One hurdle is winning the confidence of hard-pressed farmers. “Farmers are a very conservative business community and the only way to convince them is to test and learn,” says Popovici.
But still more difficult is addressing the greenhouse gas (GHG) footprint of commodities bought from traders.
Every year, PepsiCo buys about 450,000 tonnes of palm oil — a commodity that has been blamed for deforestation. Now, increased efforts are being made to enable the traceability of the crop through groups such as the Roundtable on Sustainable Palm Oil.
Popovici says PepsiCo wants similar mechanisms to develop for other commodities, and is trying to use its scale as a supplier to push for change.
At the same time, the group wants to cut 3mn tonnes of GHG emissions by introducing regenerative farming practices — such as measures to enhance soil health — across 7mn acres, an area it says is equivalent to its whole agricultural footprint. This will be partly achieved through a network of more than 350 “demonstration farms”, and the project will be monitored by an independent group.

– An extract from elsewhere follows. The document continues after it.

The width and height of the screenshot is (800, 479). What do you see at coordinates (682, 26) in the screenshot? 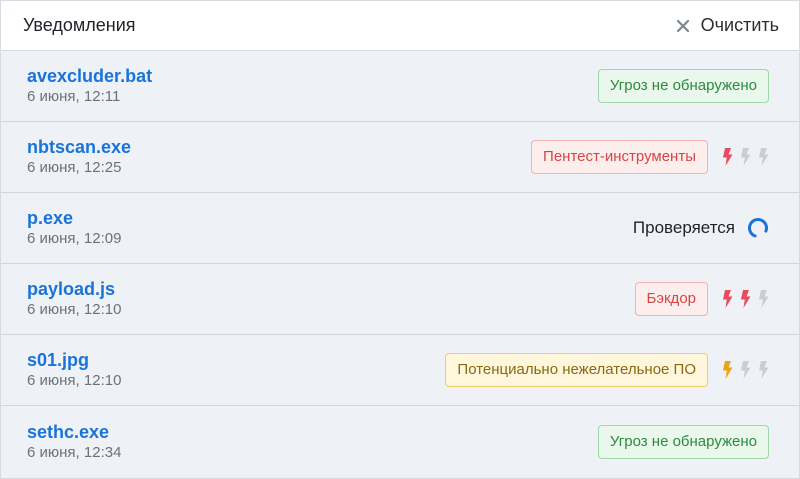
I see `close-icon` at bounding box center [682, 26].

Such projects, sometimes known as “insets”, are preferred to carbon offsets — which consist of closer emission reduction or sequestration projects, such as tree planting, outside a company’s own value chain — because they combat emissions to their source.
In northern Illinois, for example, PepsiCo and ingredients group Ingredion are working with the Soil and Water Outcomes Fund, which pays farmers for switching to greener farming methods such as no-till cultivation and cover crops, to target 20,000 acres of land.
But that will need to scale up rapidly if PepsiCo is to reach its goals — at the same time as addressing other urgent societal issues, such as plastic pollution and obesity.
“To try to move these practices on to a very fragmented supplier base is a bit harder . . . we need to signal to the farmers that there will be a market for products that are produced differently,” says Popovici. “There are only eight harvest cycles until 2030 — that’s not so many.”